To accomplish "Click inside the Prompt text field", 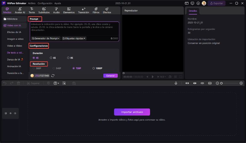I will [74, 29].
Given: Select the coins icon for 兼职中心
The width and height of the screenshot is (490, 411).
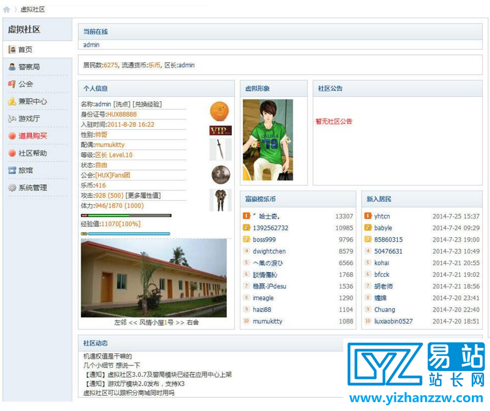Looking at the screenshot, I should (x=12, y=101).
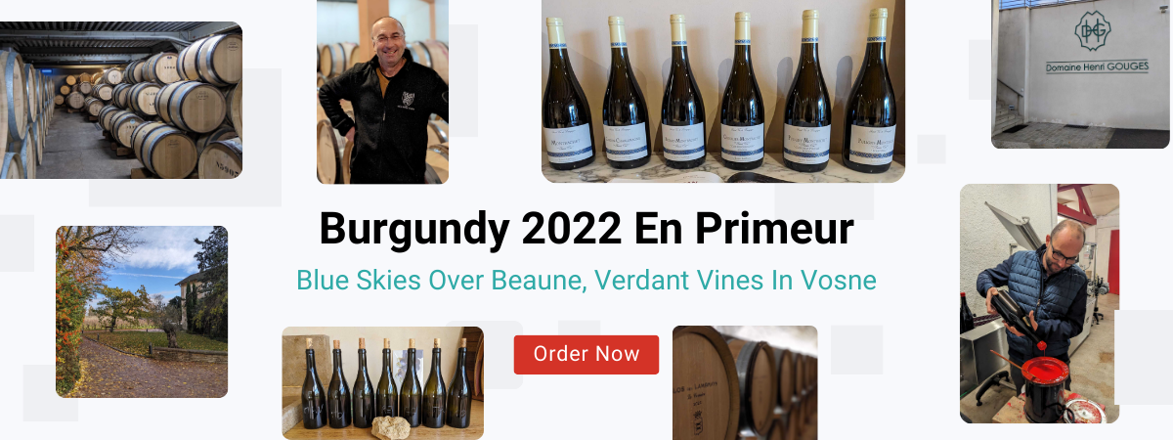The image size is (1173, 440).
Task: Open the autumn garden path photo
Action: pyautogui.click(x=142, y=312)
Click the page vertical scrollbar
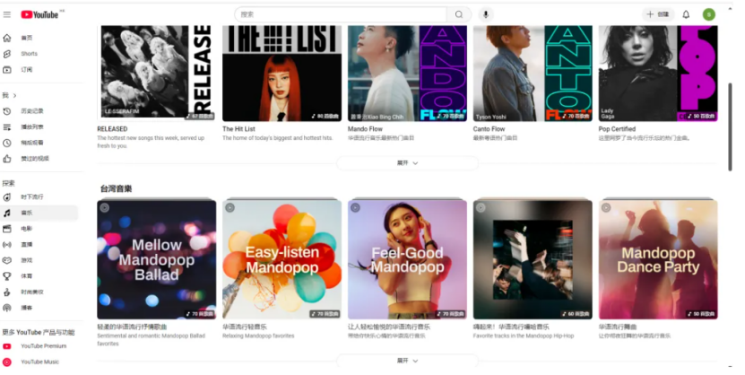Viewport: 745px width, 375px height. point(730,126)
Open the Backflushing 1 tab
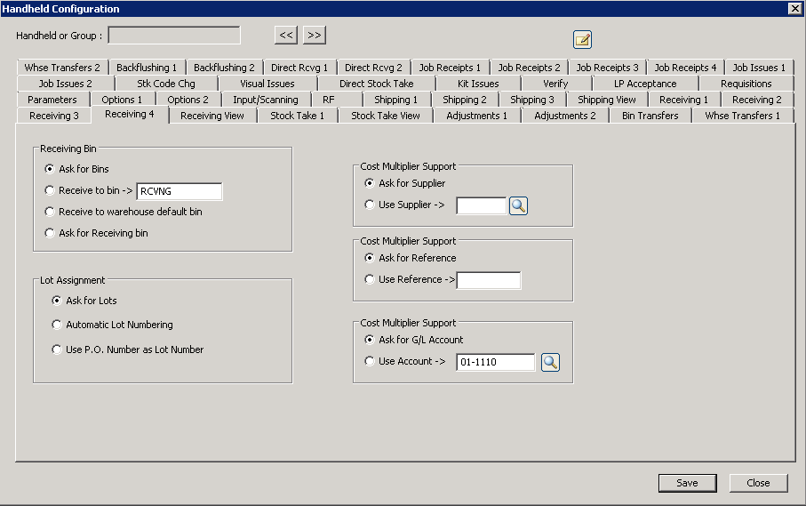 tap(147, 68)
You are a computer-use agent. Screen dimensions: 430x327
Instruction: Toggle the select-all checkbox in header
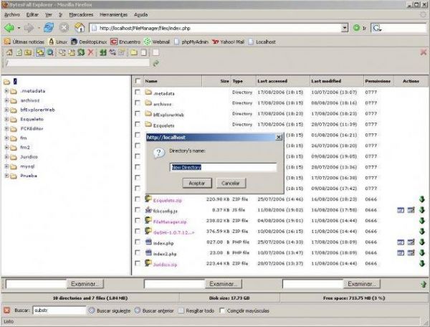[x=138, y=81]
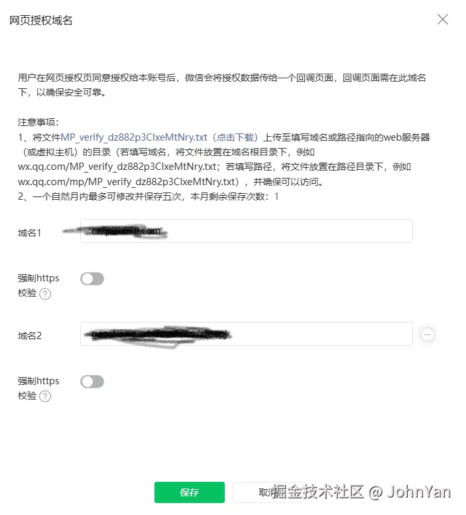Image resolution: width=466 pixels, height=515 pixels.
Task: Click the 网页授权域名 dialog title
Action: click(40, 21)
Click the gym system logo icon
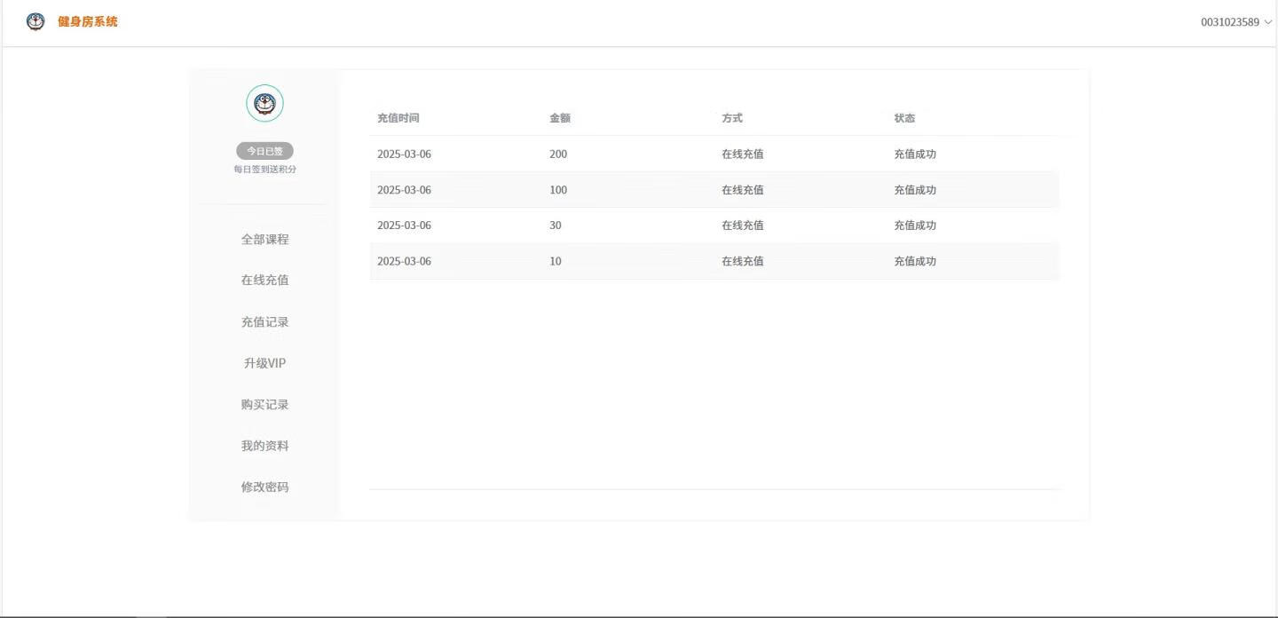 pyautogui.click(x=36, y=22)
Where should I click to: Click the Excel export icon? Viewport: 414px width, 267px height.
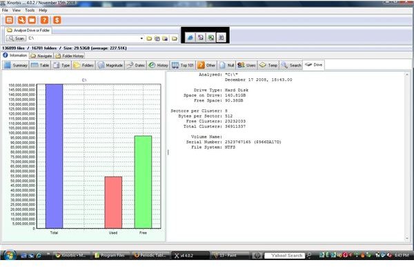pos(210,37)
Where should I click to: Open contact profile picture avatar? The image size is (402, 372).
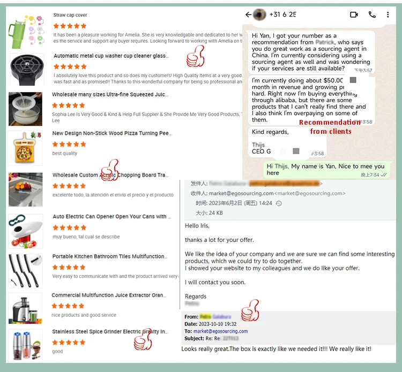click(259, 14)
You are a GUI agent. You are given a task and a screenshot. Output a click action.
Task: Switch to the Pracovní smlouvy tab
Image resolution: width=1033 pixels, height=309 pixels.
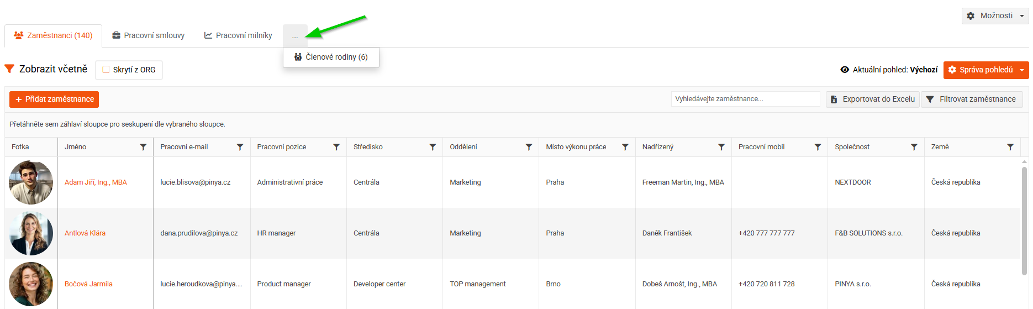[x=148, y=35]
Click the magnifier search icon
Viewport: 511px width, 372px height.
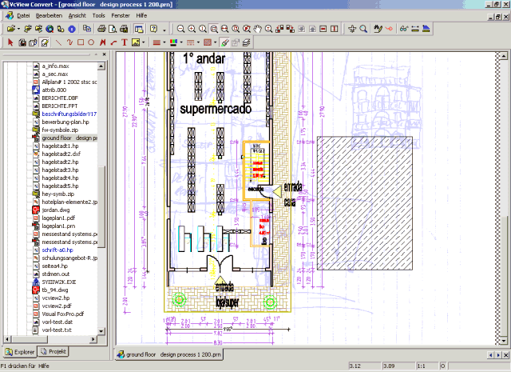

========

Problem details:
Return every line from the entries above that contains the word "agent".

Solution to the exercise:
You are a computer-use agent. Screen dimensions: 430x327
You are a GUI agent. You are given a task and a screenshot. Output a click action.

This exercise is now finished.